→ DIRECTIONS FOR THIS TASK: Write out the data below again, swapping "GUI agent" for "desktop agent" and leaving everything else unchanged.

Saved entries
**********

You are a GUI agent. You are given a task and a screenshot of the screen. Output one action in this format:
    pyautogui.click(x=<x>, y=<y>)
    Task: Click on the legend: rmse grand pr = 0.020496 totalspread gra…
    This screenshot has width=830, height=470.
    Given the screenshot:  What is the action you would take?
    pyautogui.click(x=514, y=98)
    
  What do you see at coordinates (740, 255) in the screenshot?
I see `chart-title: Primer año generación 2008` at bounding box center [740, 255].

**********

→ RESPONSE:
You are a desktop agent. You are given a task and a screenshot of the screen. Output one action in this format:
    pyautogui.click(x=<x>, y=<y>)
    Task: Click on the legend: rmse grand pr = 0.020496 totalspread gra…
    This screenshot has width=830, height=470.
    Given the screenshot:  What is the action you would take?
    pyautogui.click(x=514, y=98)
    
  What do you see at coordinates (740, 255) in the screenshot?
I see `chart-title: Primer año generación 2008` at bounding box center [740, 255].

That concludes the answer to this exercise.